At Gettysburg 150, Sides Still Being Taken

America's national celebration, July 4, must have rung hollow to the thousands of soldiers marching away from Gettysburg after the bloodiest battle ever fought on this nation's soil.

From one point of view, it was a fight between family, friends, neighbors and fellow countrymen. From the other, it was a fight for independence hardly different from the one that began 87 years before.

Even today, the men who portray either side on battlefields where no blood is drawn have different views about what happened in Gettysburg and during the Civil War.

Like the real conflict it imitates, Civil War re-enacting hinges on choosing sides. Men and women decide to invoke the ideal of a single America with a strong central
government, or to embody the romance of a lost cause and its dream of what might have been had fate played out differently on those three July days in 1863.

Their reasons for making their choice vary from person to person, and so do their views of what happened on that day 150 years ago.

“Americans fought and Americans lost,” said Paul Hanley, 64, of Ohio. He sat with others sporting the blue uniforms of the Union, living historians portraying Battery A of the 1st Ohio Light Artillery division.

“Both sides lost because of the casualties,” his colleague, James Rush, agreed. The 63-year-old Ohio man clutched a lit cigar between his lips as he made a stool of two stacked ammo boxes stamped with the name “Allegheny Arsenal” in a Union re-enactor camp Tuesday near the Pennsylvania Monument on the Gettysburg battlefield.

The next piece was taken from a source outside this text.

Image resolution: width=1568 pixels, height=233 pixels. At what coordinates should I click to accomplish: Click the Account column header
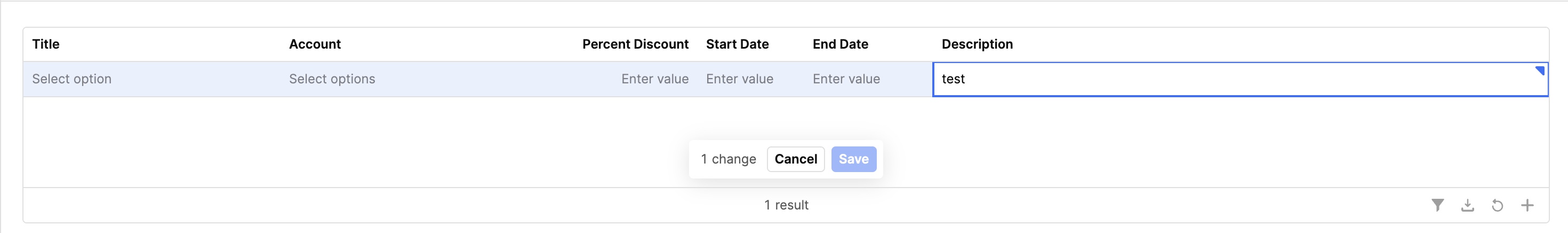pos(315,44)
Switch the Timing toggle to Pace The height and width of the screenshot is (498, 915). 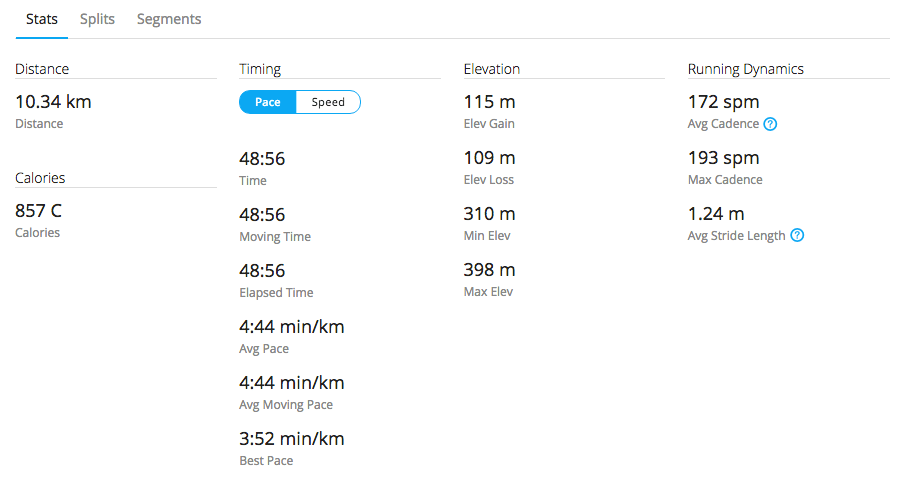tap(268, 102)
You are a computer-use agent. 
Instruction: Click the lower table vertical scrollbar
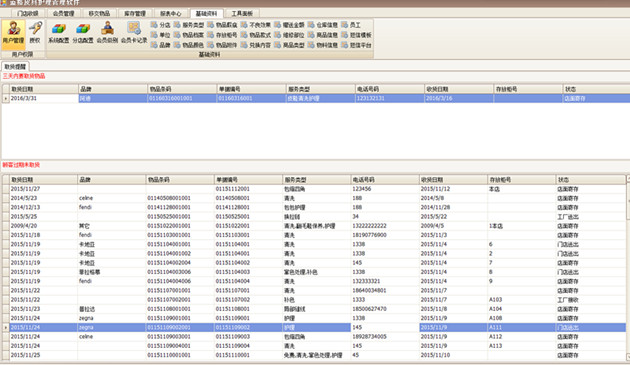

The men in the Union camp were well dressed, mostly in full uniform, wearing the matching coats and pants that northern factories at the time of the battle were able to mass manufacture. Their tents were neatly pitched in perfect rows. Soldiers gathered to listen to drummer boys while eating hardtack and drinking coffee _ a luxury not afforded to the rebel South.

Re-enactor Ross McNerney, also of Ohio, has a somewhat different view of why he wears Union blue.

“It'd be like re-enacting the ‘87 Super Bowl and pretending to be the Broncos,” he joked, speaking of those on the other side of the line. “No one wants to be on the losing team.”

But it's not all a joke to McNerney.

At sunset, the view from his tent reminds him of the sacrifice made on the green field he is calling home this week - an area once staked out by the Second Army Corps of the Union Army.

“For us,” McNerney said, “what we're fighting for is still here.”

A mile away, a rebel encampment sat hidden at the end of a wooded path in Pitzer's Woods.

The smell of burning wood wafted through the air as more motley men gathered around fires, eating lard-laden biscuits, rice and cornbread. Tents of all varieties were scattered in the woods in no particular order, as if someone set it all up in a hurry.
 
The men's clothing reflected a reality of the war. With less access to state-issued uniforms, Confederates were known to take what they could get from the dead and dying on the battlefield. The result was mismatched attire made up of raggedy-checkered shirts that bore hints of local loyalties.

In this makeshift camp, there were many views of the men and cause to which they bear witness, much like people's feelings about flying the Stars and Bars in 2013. Some men joined units representing the places they live now. Others felt connections to ancestors who died for the cause.

“You'll find anyone from a Ph.D in history to a redneck who wishes we still had slavery,” Sam Cathey, a re-enactor from Hagerstown, Md., said.

Cathey belongs to a group of re-enactors that “galvanize,” switching between blue and gray uniforms depending on what's needed to make an event look historically accurate.

Some call it “cross dressing.”

Chris Stevens refuses to do it.

The re-enactor, who lives in Chesapeake, Va., knows how the story ends. He knows the South lost, but chooses to represent the Confederacy out of conviction.

“Does the outcome change the principles we stood for?” he asked rhetorically. “Your basic liberty-minded American can understand what they fought for - wanting to live free from the shackles of an over-burdensome government.”

The South wasn't fighting for slavery in his view. To Stevens, that's a common misconception echoed by the tourists that have crossed his path this week.

In the 1860s, he said, slaves were like any other property - an integral part of the southern economy.

“We know that today to be wrong,” Stevens said. “But they were valuable property. This is like your John Deere tractor that you need to harvest crops.”

And that's where some animus still shows through.

“Southerners will tell you until they're blue in the face that their ancestors didn't fight for slavery. They believe it. They really do,” said Brad Keefer, a history professor at Kent State University, who portrays a member of Company B, 8th Ohio Volunteer Infantry.

“But look what they did after the war,” Keefer continued, taking a sip of water from a tin cup. “They restored white supremacy to the South. It's satisfying to know we fought for the right cause.”

“But whether you're Confederate or Union, you're honored to be representing those guys on their battlefield,” he added. “They were a noble enemy. Why were they a noble enemy? They were Americans.”